Figure 1: Experimental single-shot ptychography (a) schematic of single-shot ptychographic microscope with ray tracing. (b) Image of the object measured by conventional microscope with x10 magnification. (c) Measured diffraction pattern. Ptychographic reconstruction of the amplitude (d) and phase (e) from the measured diffraction pattern.

Next, we move to subwavelength ptychography by employing sparsity, i.e. prior information that the image can be represented compactly in a known physical or mathematical basis. Previously, we demonstrated experimentally sparsity-based sub-wavelength CDI of relatively simple objects [2]. Implementation of the same approach in ptychography yields sub-wavelength resolution of “real world” objects because the number of measurements in ptychography is much larger than the number of degrees of freedom of the sought image.

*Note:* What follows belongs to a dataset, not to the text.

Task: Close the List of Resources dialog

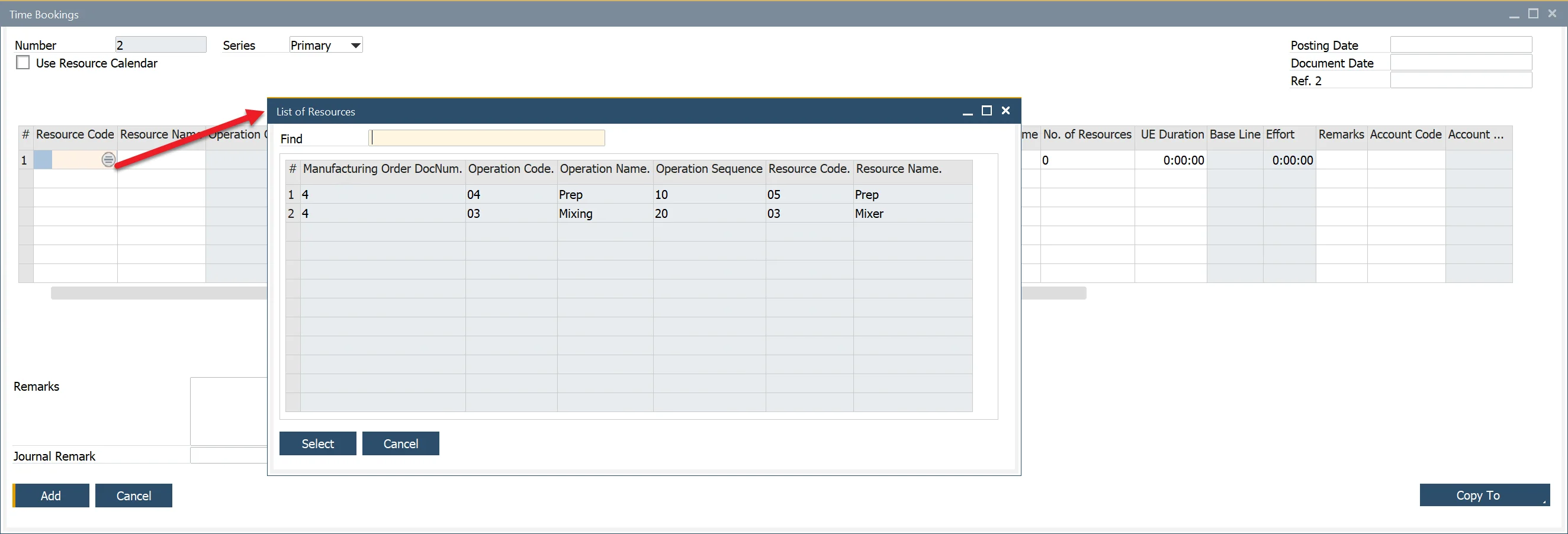Action: pyautogui.click(x=1005, y=111)
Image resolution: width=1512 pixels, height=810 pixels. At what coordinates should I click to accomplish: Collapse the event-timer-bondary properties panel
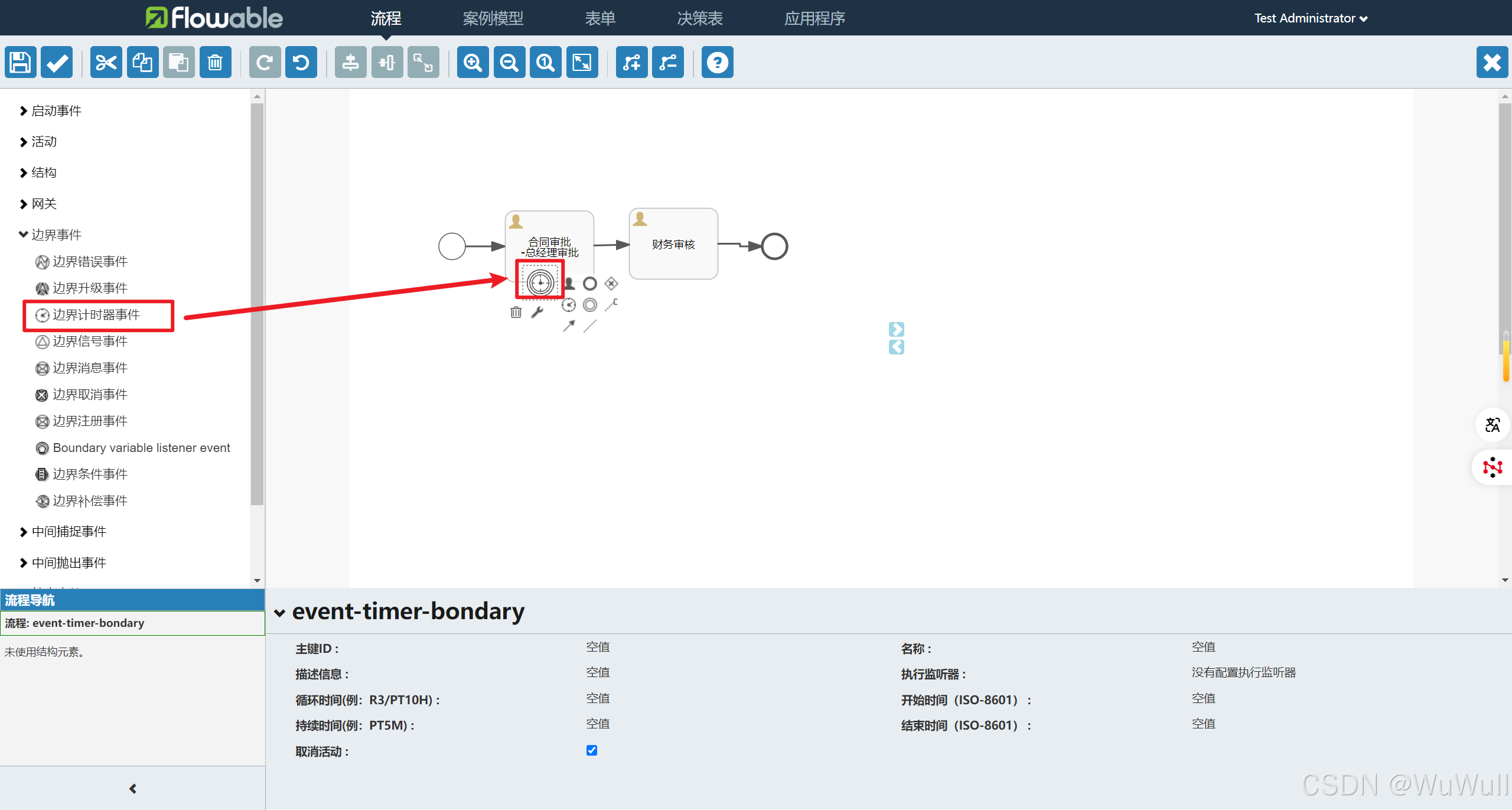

Figure 2 presents a numerical example. Figure 2b shows the diffraction limited ptychographic reconstruction while the sparsity-based reconstruction, that searches for the best estimate of the object that is consistent with the set of measurements and is sparse in known mathematical basis, is shown in Fig. 2c. Figure 2d shows a lineout of the original image, its diffraction limited image and the sparsity-based reconstruction. Clearly, the sparsity-based reconstruction yields subwavelength resolution.

Figure 2: Numerical demonstration of Sparsity-based subwavelength ptychography. (a) Original object (bio-image). (b) Ordinary (diffraction limited) reconstruction. (c) Sparsity-based reconstruction. (d) Line out that corresponds to black vertical line in (a), (b) and (c).


[1] Maiden et al., Ultramicros. 109, 1256-1262 (2009).

[2] Szameit et al., Nat. Mat. 11, 455 (2012).